2月の安全保障分野における日米宇宙協議(於:東京)、同9月の宇宙に関する包括的日米対話第3回会合及び第6回日米宇宙政策協議(民生・商業利用(於:東京)や第5回安全保障に関する日米豪宇宙協議(於:キャンベラ(オーストラリア))などの協議を実施し、11月には第3回ARF宇宙セキュリティワークショップ(於:北京(中国))において参加国との対話を行っている。
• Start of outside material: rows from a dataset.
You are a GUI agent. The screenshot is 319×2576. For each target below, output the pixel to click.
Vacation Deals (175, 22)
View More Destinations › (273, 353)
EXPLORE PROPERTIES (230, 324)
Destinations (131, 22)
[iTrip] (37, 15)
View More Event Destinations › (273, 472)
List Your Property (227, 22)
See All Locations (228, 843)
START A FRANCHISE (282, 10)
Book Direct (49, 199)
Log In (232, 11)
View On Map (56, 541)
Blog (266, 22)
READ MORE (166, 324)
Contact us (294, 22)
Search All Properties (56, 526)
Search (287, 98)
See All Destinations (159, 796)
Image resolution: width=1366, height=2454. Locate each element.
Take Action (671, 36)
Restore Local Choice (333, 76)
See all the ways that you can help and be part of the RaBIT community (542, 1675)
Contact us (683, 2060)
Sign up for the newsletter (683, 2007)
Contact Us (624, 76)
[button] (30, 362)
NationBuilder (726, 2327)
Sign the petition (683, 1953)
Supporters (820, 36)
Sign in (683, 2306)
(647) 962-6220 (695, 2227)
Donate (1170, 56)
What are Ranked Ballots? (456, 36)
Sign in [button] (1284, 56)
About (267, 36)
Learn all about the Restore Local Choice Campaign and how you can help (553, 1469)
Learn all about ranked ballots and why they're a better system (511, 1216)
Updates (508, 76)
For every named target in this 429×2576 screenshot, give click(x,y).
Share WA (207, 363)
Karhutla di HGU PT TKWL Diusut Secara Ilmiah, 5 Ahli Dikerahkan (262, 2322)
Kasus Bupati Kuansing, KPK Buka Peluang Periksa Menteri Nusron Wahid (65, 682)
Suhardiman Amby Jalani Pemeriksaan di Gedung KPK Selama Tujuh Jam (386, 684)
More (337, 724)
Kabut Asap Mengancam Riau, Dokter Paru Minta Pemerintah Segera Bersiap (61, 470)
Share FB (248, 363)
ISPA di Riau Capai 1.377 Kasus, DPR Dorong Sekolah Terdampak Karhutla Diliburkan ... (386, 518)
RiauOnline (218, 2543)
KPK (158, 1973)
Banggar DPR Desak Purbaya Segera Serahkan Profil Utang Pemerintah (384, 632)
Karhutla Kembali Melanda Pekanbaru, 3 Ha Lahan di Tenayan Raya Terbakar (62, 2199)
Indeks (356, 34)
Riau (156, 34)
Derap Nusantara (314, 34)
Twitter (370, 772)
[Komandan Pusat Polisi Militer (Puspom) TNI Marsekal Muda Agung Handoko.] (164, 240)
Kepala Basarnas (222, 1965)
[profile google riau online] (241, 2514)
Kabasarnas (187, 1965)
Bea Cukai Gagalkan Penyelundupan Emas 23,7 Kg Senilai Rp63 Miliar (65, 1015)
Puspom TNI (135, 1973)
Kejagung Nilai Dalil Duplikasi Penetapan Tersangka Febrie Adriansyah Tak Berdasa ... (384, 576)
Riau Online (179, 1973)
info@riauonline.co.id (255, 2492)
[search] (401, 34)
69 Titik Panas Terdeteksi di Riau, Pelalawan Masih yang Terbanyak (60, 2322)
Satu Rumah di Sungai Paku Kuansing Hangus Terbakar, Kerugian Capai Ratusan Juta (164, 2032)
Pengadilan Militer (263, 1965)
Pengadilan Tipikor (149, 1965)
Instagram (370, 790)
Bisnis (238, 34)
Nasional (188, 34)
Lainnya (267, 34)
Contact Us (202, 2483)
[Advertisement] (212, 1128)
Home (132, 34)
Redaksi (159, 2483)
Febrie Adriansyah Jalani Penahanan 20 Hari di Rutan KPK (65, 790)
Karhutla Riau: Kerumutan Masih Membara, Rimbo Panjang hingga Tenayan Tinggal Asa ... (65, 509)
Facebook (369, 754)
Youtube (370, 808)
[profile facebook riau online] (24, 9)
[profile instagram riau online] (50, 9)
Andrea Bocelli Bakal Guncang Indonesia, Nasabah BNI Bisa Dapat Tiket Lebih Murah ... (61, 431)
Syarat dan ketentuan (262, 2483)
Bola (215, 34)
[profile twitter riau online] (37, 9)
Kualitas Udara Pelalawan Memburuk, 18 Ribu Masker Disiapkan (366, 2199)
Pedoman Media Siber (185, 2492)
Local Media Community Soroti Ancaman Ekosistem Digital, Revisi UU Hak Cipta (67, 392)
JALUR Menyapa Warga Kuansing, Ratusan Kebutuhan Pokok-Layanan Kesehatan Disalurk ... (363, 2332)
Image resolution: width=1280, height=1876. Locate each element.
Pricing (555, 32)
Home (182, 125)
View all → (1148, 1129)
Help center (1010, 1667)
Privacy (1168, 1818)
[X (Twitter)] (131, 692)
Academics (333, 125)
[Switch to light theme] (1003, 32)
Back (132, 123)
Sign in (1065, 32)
ウ 宇宙科学・探査、日本の宇宙産業の海外展開及び地球規模課題解決に向けた支援

平和目的の宇宙空間の探査及び利用の進歩は全人類の共同の利益であり、外交的にも重要な意義を持つものである。中でもISSは15か国が参加する壮大なプロジェクトであり、宇宙に関する国際協力の象徴とも言える。こうした観点から、日本は12月に日米間でISSに関する新たな日米協力に係る文書の署名を行い、2024年までのISS運用延長に参加することを決定した。

また、国際的に増大する人工衛星や打ち上げサービスなどの需要を獲得することは日本の宇宙産業にとって重要な課題となっており、トップセールスや在外公館の活用等を通じ日本の宇宙産業の海外展開に取り組んでいる。さらには、宇宙技術を活用した開発協力の実施により、気候変動、防災、森林保全、資源・エネルギーなどの地球規模課題への取組に貢献するとともに、開発途上国の宇宙分野での能力向上を支援してきている。

1 テロ対策に関する新たな多国間の枠組みとして米国から提唱され、2011年9月に設立。実務者間の経験・知見・ベストプラクティス(成功事例)の共有や「法の支配」、国境管理、暴力的過激主義対策などの分野における能力向上支援の実施などを目的とする。G7を含む29か国及びEUがメンバー(国連はパートナー)

2 ASEAN関連外相会議の一部として毎年夏に開催されているARF閣僚会合の際に開催

3 テロ防止関連諸条約については、外務省ホームページを参照。日本は13のテロ防止関連条約を締結している。

4 1989年のG7アルシュ・サミット(於:フランス)において、国際的なマネーロンダリング対策の推進を目的に招集された国際的な枠組み。G7を含む34か国・地域及び2国際機関が参加。マネーロンダリング、テロ資金供与対策や大量破壊兵器の拡散資金対策について各国が実施すべき国際的基準をFATF勧告として定め、勧告の実施に向けた取組が不十分な国・地域を、マネーロンダリングやテロ資金供与の深刻な問題・脅威が認められる国・地域として特定し、公表している。

5 コンピュータセキュリティインシデントに対処するための組織の総称。コンピュータセキュリティインシデントによる被害の最小化を図るため、インシデント関連情報、脆弱(ぜいじゃく)性情報、攻撃の予兆情報等を収集、分析し、解決策や対応方針の策定、インシデント対応等を行う。